__WHAT TO WORK ON__: Nothing but the lines below between the line holding "Click the Delete link" and the line holding "Open the Compile Sdk Version dropdown", inclusive, should appear in the answer, each set down exactly.

*** MATERIAL FOR THIS TASK Section Begins ***

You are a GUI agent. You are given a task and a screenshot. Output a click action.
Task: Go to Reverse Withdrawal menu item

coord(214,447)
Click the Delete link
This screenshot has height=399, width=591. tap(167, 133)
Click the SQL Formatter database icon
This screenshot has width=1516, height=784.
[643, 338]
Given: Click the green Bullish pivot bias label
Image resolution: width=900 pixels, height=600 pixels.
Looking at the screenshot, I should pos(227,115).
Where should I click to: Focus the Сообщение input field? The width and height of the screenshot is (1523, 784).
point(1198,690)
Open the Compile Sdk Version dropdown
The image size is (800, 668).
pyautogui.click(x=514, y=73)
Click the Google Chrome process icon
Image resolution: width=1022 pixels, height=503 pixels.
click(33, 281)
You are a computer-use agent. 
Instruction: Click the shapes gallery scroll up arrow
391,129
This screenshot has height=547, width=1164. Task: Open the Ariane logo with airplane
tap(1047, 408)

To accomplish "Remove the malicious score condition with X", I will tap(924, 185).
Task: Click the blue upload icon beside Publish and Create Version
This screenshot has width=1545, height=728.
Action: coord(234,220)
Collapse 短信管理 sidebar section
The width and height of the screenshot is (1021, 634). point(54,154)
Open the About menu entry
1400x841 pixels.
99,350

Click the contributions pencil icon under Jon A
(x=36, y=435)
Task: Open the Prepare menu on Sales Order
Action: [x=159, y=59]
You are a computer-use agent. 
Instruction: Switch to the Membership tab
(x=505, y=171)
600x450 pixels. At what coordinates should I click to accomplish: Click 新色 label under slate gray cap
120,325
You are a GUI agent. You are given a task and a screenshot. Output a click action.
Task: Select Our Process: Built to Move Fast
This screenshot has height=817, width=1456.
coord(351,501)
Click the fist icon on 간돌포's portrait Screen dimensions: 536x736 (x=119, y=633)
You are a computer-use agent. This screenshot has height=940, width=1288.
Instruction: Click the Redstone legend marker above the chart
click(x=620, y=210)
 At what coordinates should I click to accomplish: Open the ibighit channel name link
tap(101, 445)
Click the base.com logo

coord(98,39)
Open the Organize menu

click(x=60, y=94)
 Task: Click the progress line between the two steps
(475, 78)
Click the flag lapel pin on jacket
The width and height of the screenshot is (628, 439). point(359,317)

*** MATERIAL FOR THIS TASK Section Ends ***

__ANSWER TO THE PROBLEM__:
Click the Delete link
This screenshot has height=399, width=591. tap(167, 133)
Click the SQL Formatter database icon
This screenshot has width=1516, height=784.
[643, 338]
Given: Click the green Bullish pivot bias label
Image resolution: width=900 pixels, height=600 pixels.
Looking at the screenshot, I should pos(227,115).
Where should I click to: Focus the Сообщение input field? The width and height of the screenshot is (1523, 784).
point(1198,690)
Open the Compile Sdk Version dropdown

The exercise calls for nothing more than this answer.